2025 Summer Field Days
Come all, ham certificate or not, and experience UARC Field Days June 28-29
This year’s field days will be at the club campus with all activities and radio stations deployed like the club radio facilities don’t exit. Every radio stations will be on the lawn with batteries and generator power, every antenna will be a temporary. It will be a true field experience. Well, the club house will offer restrooms and respite from any potentially inclement conditions -but that’s it! Everyone is welcome to participate. Get those youngsters out and on a radio. Our experienced operators and loggers will guide whoever needs help. And yes, there will be night operations. There is no reason not to join the fun, get some experience, and extend you knowledge and interest in ham radio.
Click here for a little tase of past field day operations.
From Pierre Pierre Thomson KA2QPG
June 28-29 is fast approaching, and we are gearing up for another amazing ARRL Field Day event.
As a quick recap: Uniontown Amateur Radio Club has operated Field Day from a mountaintop hay field near Ohiopyle seven times since 2016, and last year we opted for an indoor operation at the club house. This year, to get the benefits of both worlds, we are planning to run Field Day from the front lawn of the W3PIE club house, but fully independent of the permanently installed club radio facilities. This will allow the club buildings to be used for socializing, food, entertaining visitors and generally escaping from the outdoor environment. Radio operations will be outdoors under tents and canopies as usual, powered by a diesel generator loaned by Fayette County EMA (thanks, Tony!).
Current plans are to operate as category 4A – that is, with a maximum of 4 simultaneous transmitters: two SSB phone stations, a Digital station and a CW station. The main antenna complement will be what we used in 2023 on the mountain: separate dipoles for 20, 40, and 80 meters phone, a 20/40 fan dipole for Digital and an 80m OCF multiband antenna for CW.
This means we can use as many as EIGHT active participants at all times: a radio operator and a logger for each station. That’s a lot of people, and of course we won’t have eight people for the whole 24-hour period. (On-air operations start at 2 pm on Saturday and end at 2 pm on Sunday.) But we should try to keep as many stations on the air as we can, at least in daylight hours.

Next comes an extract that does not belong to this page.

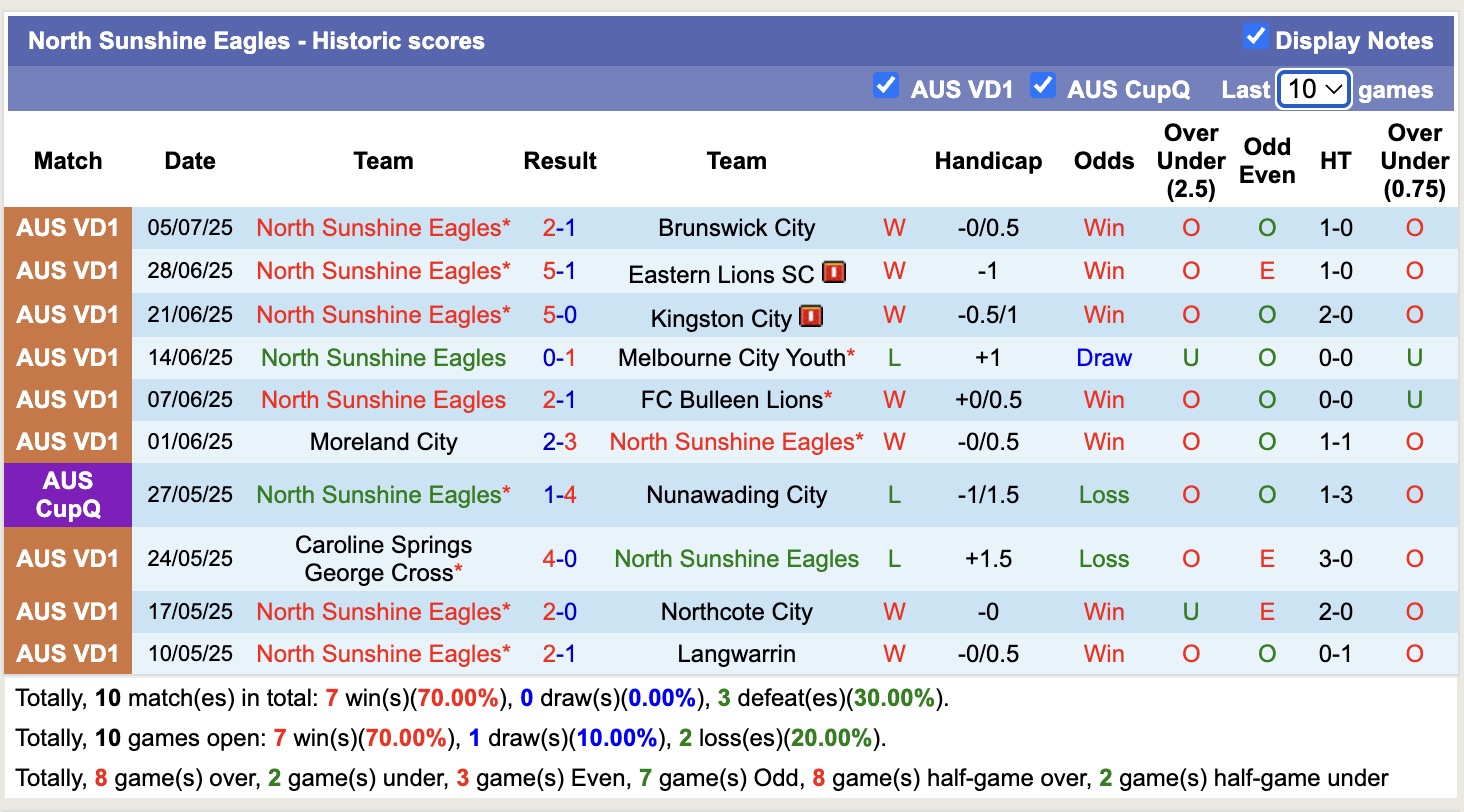This screenshot has width=1464, height=812.
Task: Toggle the AUS CupQ checkbox off
Action: (x=1043, y=87)
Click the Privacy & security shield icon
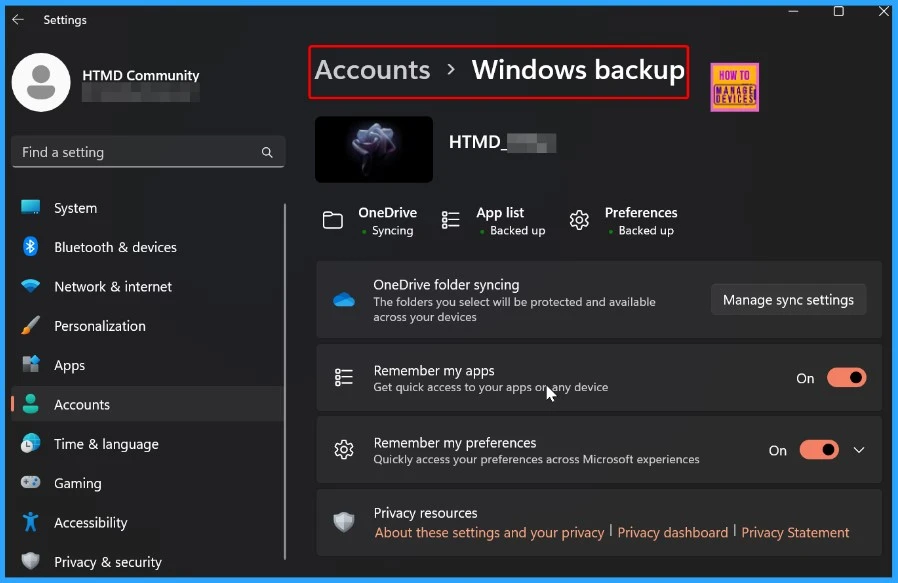 [31, 562]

Evening operators are especially needed, as many folks head home for supper and family time. We are never competing for the top ranking in our category, but we have always scored well above average. In 2022 we came in at #12 of 153 category 4A stations, which comes to the 92nd percentile.
Mark those calendars: the weekend of June 28-29 is ARRL Field Day 2025, and that’s where you should be! There will be tasks for everyone, whether licensed or not. We will have a schedule for staffing the four stations, to be filled in as we approach the date of the event. See you there!